The courts in Canada and the U.S. have shown a very definite preference to let matters go to arbitration rather than litigation. The advantages for the parties include the fact that it is often cheaper and faster to proceed with arbitration than a protracted lawsuit. Of course, this also serves to benefit the courts as well as their swelled lists of lawsuits get relieved (if only slightly).

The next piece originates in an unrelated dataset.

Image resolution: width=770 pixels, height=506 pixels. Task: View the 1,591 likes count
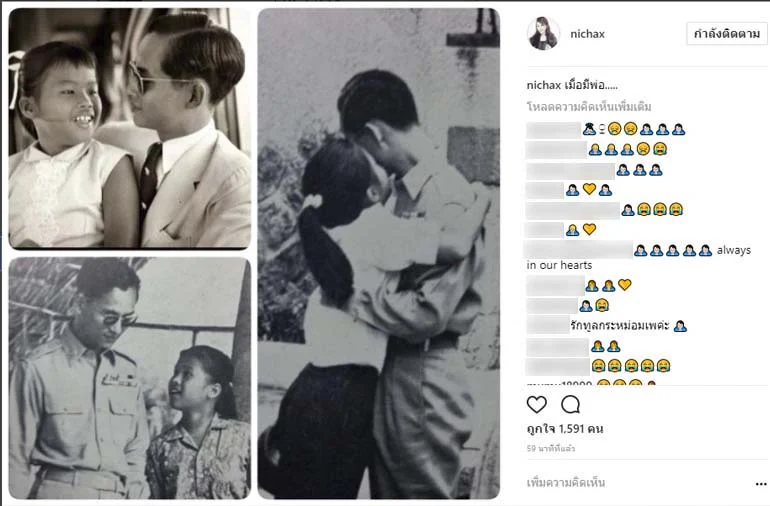[x=565, y=429]
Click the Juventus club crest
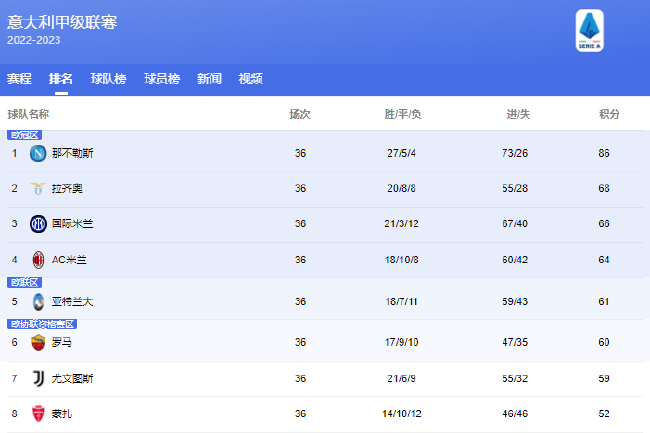The image size is (650, 433). 38,379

Matters can go to arbitration one of two ways. After the dispute arises, the parties can voluntarily agree to go to arbitration. While this can occur in some instances, often one party has more money or other interests at stake and want to proceed with litigation. The other, more common, way that arbitration arises is through a clause in the contract that requires arbitration. Given its benefits, I almost always insist that my clients have arbitration clauses in their contrats. However, the benefits from arbitration do not come without a price. One of the costs has been in recent years the loss of class action litigation. Is this truly a cost? That depends on who you ask. One person will applaud the existence of class action lawsuits because it allows companies to be held accountable for their wrongdoing. If all I have suffered is a $500 loss, then I’m not likely to sue over it. However, if the company has taken $500 from 1,000 people, it has improperly made $500,000 and now we’re talking about serious money. If I’m out $500, I won’t do anything about it nor will most people except write a letter or lodge a complaint somewhere but that’s it. Without class actions, the argument goes, the company will not be made to account for its wrongdoing. The flip side, though, argues that while this is true, class action lawsuits end up being excuses for unscrupulous lawyers and litigants to take runs at companies with the goal of extorting large settlements from those companies because it is cheaper to pay out the settlements than to fight the class action litigation. From my experience, I see that there is merit in both arguments.

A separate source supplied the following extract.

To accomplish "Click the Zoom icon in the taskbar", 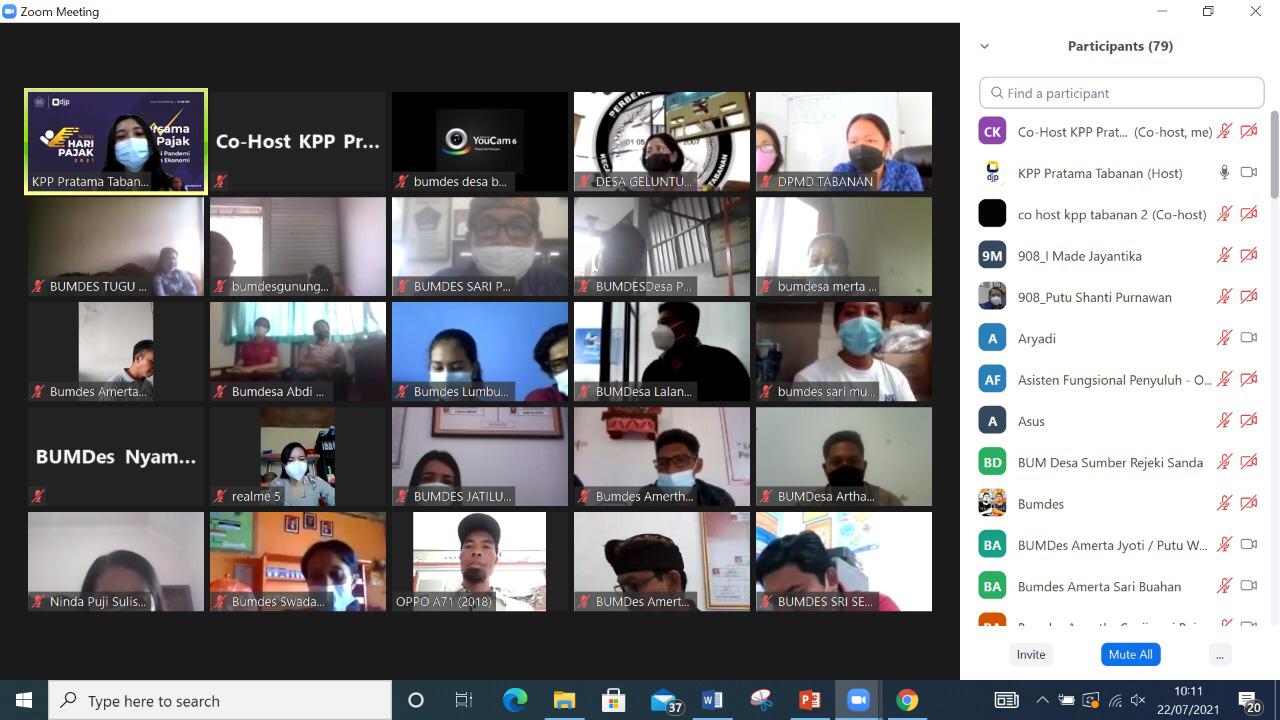I will tap(858, 700).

In any event, the result has been that corporations have attempted to use arbitration clauses to avoid class action lawsuits. One such company was American Express. In its agreements with merchants, the merchants were required to agree that any disputes they had with American Express would not only not be litigated, but that the merchants would agree not to start any class action lawsuits. The merchants eventually sued and American Express brought a motion to dismiss the lawsuit on the basis that it should be arbitrated individually rather than a class action. The U.S. District Court for the Southern District of New York granted the motion, dismissed the action and the merchants appealed. The U.S. Court of Appeals, Second Circuit, in a decision released a week ago, allowed the appeal, reversed the District Court’s decision and sent the matter back down for further consideration.

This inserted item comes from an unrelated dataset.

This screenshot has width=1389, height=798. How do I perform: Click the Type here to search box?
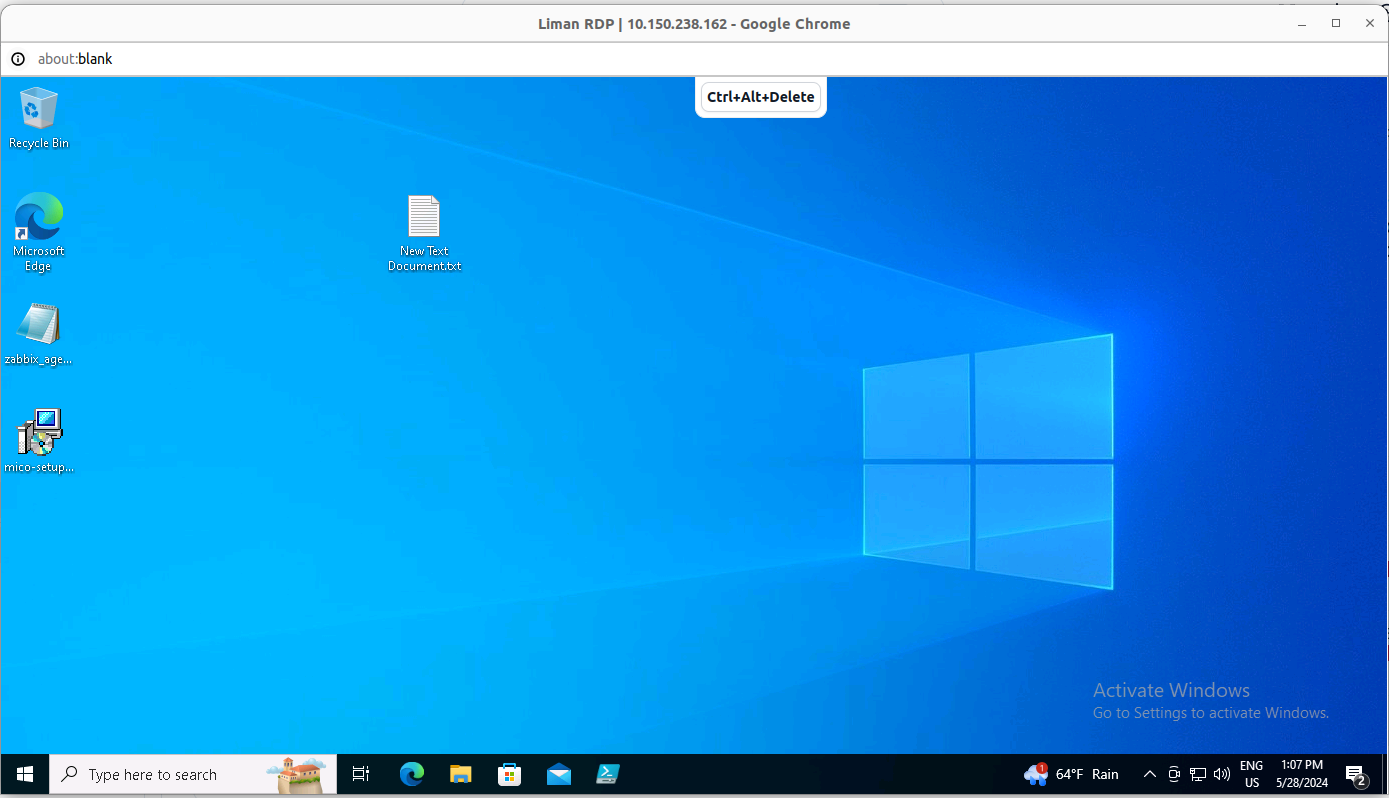192,774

In essence, the Court held that where it can be shown that the costs of forcing the complainants to individual arbitrations would significantly outweigh the benefits of pursuing the arbitration, the benefits of class action litigation to enforce rights enacted by law (that is “statutory rights”) will outweigh the benefits of arbitration. In this particular case, the merchants complained that American Express’ actions were anti-competitive and thus breached the Sherman Act. I should note that, of course, these are merely allegations and have not in any way been proven. The evidence put before the court was that in order for the merchants to prove their claims would require experts to assemble further evidence which would cost between hundreds of thousands and millions of dollars. The benefits of such efforts, if done on only an individual basis, would be tens of thousands of dollars at best. Ultimately, the Court decided that the policy in favour of permitting class actions – especially to support statutory rights – should outweigh the policy in favour of upholding arbitration clauses. In essence, the Court performed a rationally explained toss of the coin between two equally positive policies.
It should be noted that this case can be easily restricted to its facts and is not to be seen as suddenly opening the floodgates to litigants trying to get around arbitration clauses. Private claims (that is, those based on contract disputes or other wrongdoing that cannot be said to run afoul of any legislative provisions) are clearly not included in the Court’s reasoning. Moreover, the Court goes to great lengths to state on a few occasions that it is expressly notruling on whether such clauses are generally unenforceable. However, this decision makes it clear that there is now a dent in the once almost impenetrable armour given to arbitration clauses and the preference of the courts to let matters go to arbitration without any sort of interference. It will be interesting to see if this is the start of further “exceptions” being made in future cases. I, myself, would not necessarily welcome such a result since I would have tossed the coin in favour of arbitration (as have many other U.S. courts outside of New York). But the progeny of this decision will be interesting to watch as either the Amex decision will be quickly restricted to its own facts and “left to die on the vine” so to speak or else it will be quickly followed by other courts that will use it to fashion new exceptions. Time will tell.